Problem description — The full set of lines below has to be written out again exactly.

Supplied records —
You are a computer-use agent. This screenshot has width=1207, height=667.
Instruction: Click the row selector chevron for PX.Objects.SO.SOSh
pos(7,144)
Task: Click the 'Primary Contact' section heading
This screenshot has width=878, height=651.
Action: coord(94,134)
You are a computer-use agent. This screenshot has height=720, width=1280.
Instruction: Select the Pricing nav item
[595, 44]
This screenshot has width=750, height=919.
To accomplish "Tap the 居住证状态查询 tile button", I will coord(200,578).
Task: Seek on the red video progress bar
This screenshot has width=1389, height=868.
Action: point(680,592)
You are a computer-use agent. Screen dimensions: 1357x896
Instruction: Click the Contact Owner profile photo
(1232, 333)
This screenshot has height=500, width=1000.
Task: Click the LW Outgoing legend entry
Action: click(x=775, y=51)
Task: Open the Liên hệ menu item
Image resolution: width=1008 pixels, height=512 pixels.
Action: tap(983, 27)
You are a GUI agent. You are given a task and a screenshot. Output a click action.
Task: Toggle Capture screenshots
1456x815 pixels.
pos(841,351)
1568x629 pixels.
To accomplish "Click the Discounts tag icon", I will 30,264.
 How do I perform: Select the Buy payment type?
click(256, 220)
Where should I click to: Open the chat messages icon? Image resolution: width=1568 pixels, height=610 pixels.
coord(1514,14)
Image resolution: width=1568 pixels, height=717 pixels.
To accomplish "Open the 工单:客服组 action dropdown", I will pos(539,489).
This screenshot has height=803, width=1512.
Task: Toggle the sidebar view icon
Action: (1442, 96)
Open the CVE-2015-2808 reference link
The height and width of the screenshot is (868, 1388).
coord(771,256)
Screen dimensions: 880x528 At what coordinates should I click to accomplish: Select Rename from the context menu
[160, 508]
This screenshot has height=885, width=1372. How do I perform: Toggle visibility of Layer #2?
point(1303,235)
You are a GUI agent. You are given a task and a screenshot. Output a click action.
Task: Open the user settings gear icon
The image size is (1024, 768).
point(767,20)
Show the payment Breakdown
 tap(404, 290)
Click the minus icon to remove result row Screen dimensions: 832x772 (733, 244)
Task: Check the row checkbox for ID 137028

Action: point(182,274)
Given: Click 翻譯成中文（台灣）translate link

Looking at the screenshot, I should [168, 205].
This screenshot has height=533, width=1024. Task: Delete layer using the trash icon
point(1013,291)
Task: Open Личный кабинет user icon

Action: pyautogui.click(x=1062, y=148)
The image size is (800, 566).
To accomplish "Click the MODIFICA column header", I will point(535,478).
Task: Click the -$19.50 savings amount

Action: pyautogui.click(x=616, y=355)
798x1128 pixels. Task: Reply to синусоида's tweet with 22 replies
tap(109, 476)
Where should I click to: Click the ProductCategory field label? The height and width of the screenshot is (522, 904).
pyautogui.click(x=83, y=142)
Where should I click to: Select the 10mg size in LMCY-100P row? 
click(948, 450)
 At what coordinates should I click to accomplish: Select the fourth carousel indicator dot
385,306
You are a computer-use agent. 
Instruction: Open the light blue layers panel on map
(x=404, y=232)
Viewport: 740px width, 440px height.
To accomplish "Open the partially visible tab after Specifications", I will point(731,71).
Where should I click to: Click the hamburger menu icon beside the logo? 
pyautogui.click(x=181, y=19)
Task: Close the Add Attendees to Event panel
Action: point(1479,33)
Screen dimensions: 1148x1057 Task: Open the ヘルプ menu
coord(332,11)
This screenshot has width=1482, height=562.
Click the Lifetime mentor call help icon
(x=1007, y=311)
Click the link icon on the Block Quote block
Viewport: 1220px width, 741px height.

Answer space —
You are a computer-use agent. This screenshot has width=1207, height=667.
Instruction: Click the row selector chevron for PX.Objects.SO.SOSh
pos(7,144)
Task: Click the 'Primary Contact' section heading
This screenshot has width=878, height=651.
Action: coord(94,134)
You are a computer-use agent. This screenshot has height=720, width=1280.
Instruction: Select the Pricing nav item
[595, 44]
This screenshot has width=750, height=919.
To accomplish "Tap the 居住证状态查询 tile button", I will coord(200,578).
Task: Seek on the red video progress bar
This screenshot has width=1389, height=868.
Action: point(680,592)
You are a computer-use agent. Screen dimensions: 1357x896
Instruction: Click the Contact Owner profile photo
(1232, 333)
This screenshot has height=500, width=1000.
Task: Click the LW Outgoing legend entry
Action: click(x=775, y=51)
Task: Open the Liên hệ menu item
Image resolution: width=1008 pixels, height=512 pixels.
Action: tap(983, 27)
You are a GUI agent. You are given a task and a screenshot. Output a click action.
Task: Toggle Capture screenshots
1456x815 pixels.
pos(841,351)
1568x629 pixels.
To accomplish "Click the Discounts tag icon", I will 30,264.
 How do I perform: Select the Buy payment type?
click(256, 220)
Where should I click to: Open the chat messages icon? Image resolution: width=1568 pixels, height=610 pixels.
coord(1514,14)
Image resolution: width=1568 pixels, height=717 pixels.
To accomplish "Open the 工单:客服组 action dropdown", I will pos(539,489).
This screenshot has height=803, width=1512.
Task: Toggle the sidebar view icon
Action: (1442, 96)
Open the CVE-2015-2808 reference link
The height and width of the screenshot is (868, 1388).
coord(771,256)
Screen dimensions: 880x528 At what coordinates should I click to accomplish: Select Rename from the context menu
[160, 508]
This screenshot has height=885, width=1372. How do I perform: Toggle visibility of Layer #2?
point(1303,235)
You are a GUI agent. You are given a task and a screenshot. Output a click action.
Task: Open the user settings gear icon
The image size is (1024, 768).
point(767,20)
Show the payment Breakdown
 tap(404, 290)
Click the minus icon to remove result row Screen dimensions: 832x772 (733, 244)
Task: Check the row checkbox for ID 137028

Action: point(182,274)
Given: Click 翻譯成中文（台灣）translate link

Looking at the screenshot, I should [168, 205].
This screenshot has height=533, width=1024. Task: Delete layer using the trash icon
point(1013,291)
Task: Open Личный кабинет user icon

Action: pyautogui.click(x=1062, y=148)
The image size is (800, 566).
To accomplish "Click the MODIFICA column header", I will point(535,478).
Task: Click the -$19.50 savings amount

Action: pyautogui.click(x=616, y=355)
798x1128 pixels. Task: Reply to синусоида's tweet with 22 replies
tap(109, 476)
Where should I click to: Click the ProductCategory field label? The height and width of the screenshot is (522, 904).
pyautogui.click(x=83, y=142)
Where should I click to: Select the 10mg size in LMCY-100P row? 
click(948, 450)
 At what coordinates should I click to accomplish: Select the fourth carousel indicator dot
385,306
You are a computer-use agent. 
Instruction: Open the light blue layers panel on map
(x=404, y=232)
Viewport: 740px width, 440px height.
To accomplish "Open the partially visible tab after Specifications", I will point(731,71).
Where should I click to: Click the hamburger menu icon beside the logo? 
pyautogui.click(x=181, y=19)
Task: Close the Add Attendees to Event panel
Action: point(1479,33)
Screen dimensions: 1148x1057 Task: Open the ヘルプ menu
coord(332,11)
This screenshot has width=1482, height=562.
Click the Lifetime mentor call help icon
(x=1007, y=311)
Click the link icon on the Block Quote block
Viewport: 1220px width, 741px height.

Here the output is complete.